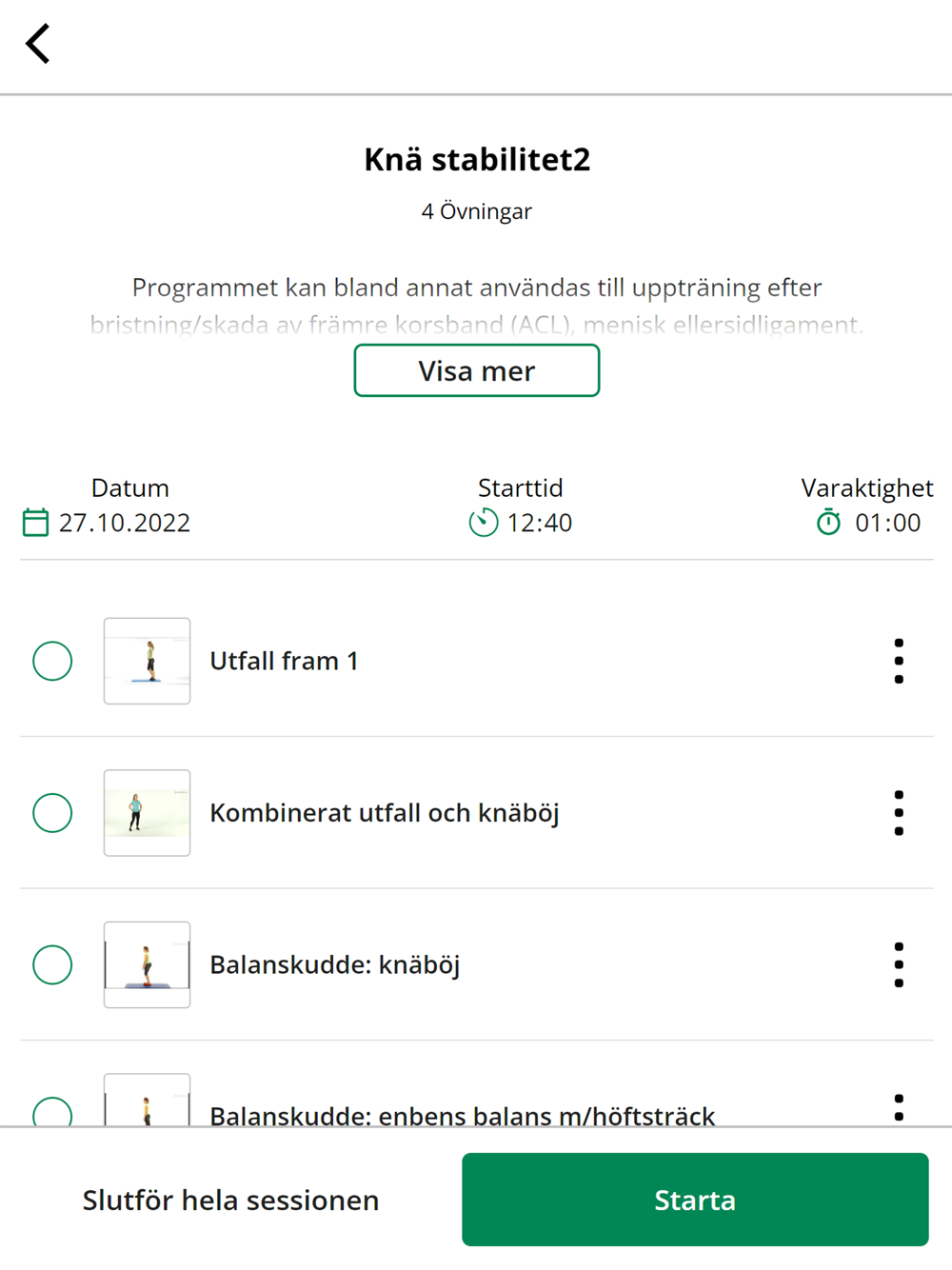Open the Kombinerat utfall och knäböj thumbnail
The height and width of the screenshot is (1270, 952).
(147, 813)
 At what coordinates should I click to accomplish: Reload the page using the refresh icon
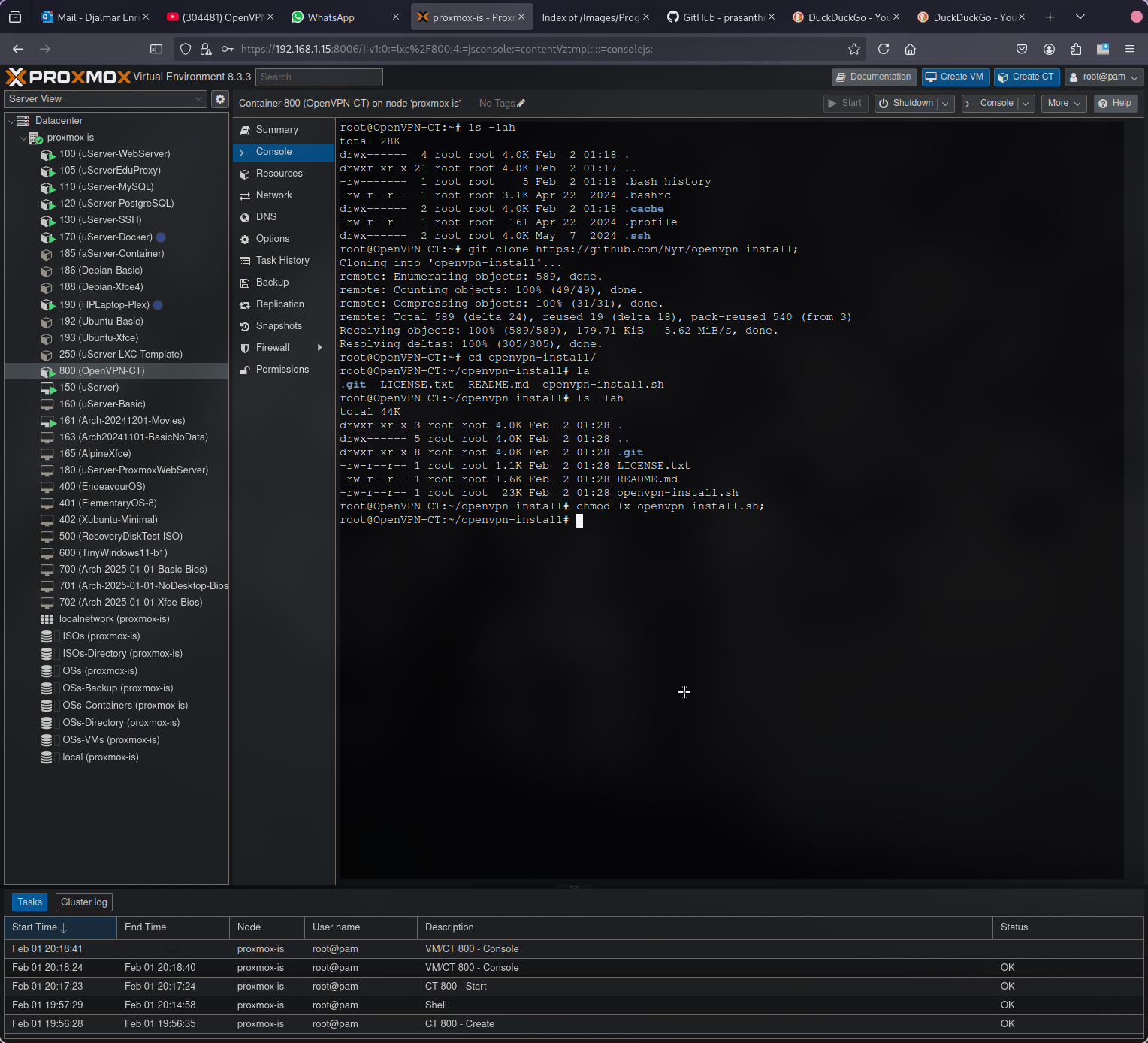(x=884, y=49)
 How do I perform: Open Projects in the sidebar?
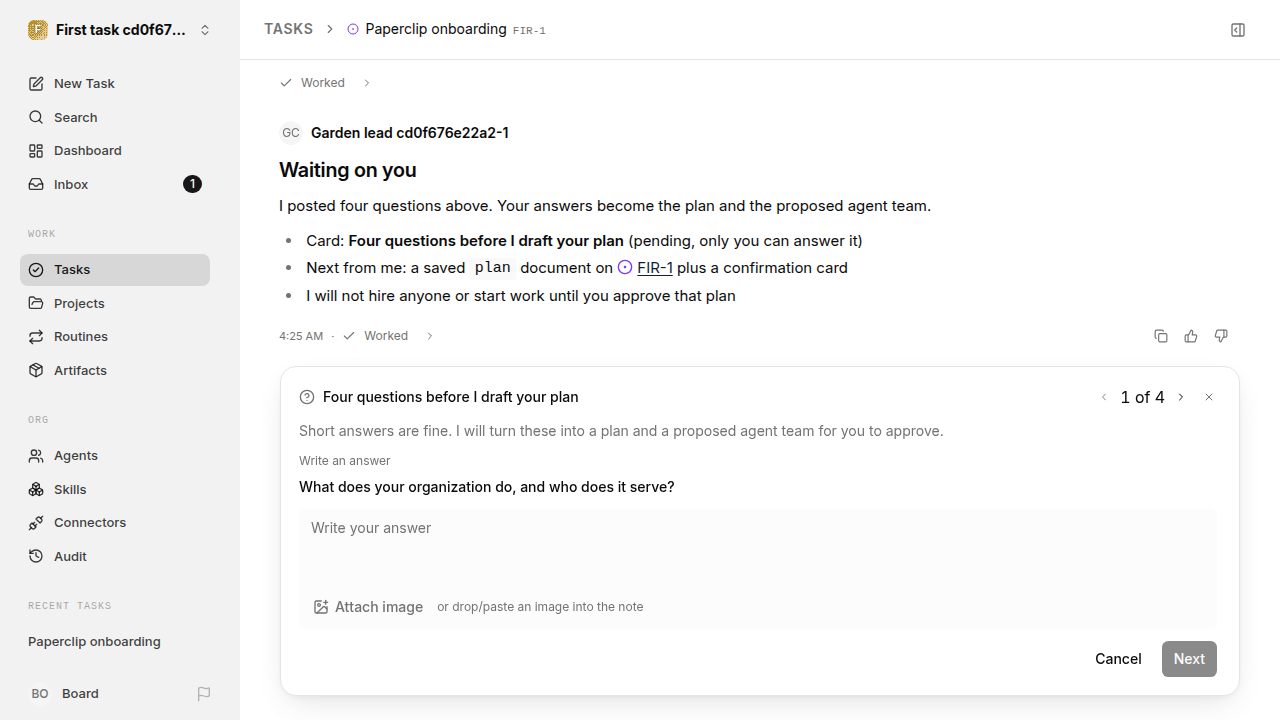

**Task goal**
Please repeat the lines above from the line containing "At what coordinates" through the final line, both included, exactly as they stand and without pictures.

**Answer box**
 At what coordinates should I click to accomplish: Reload the page using the refresh icon
(x=884, y=49)
 How do I perform: Open Projects in the sidebar?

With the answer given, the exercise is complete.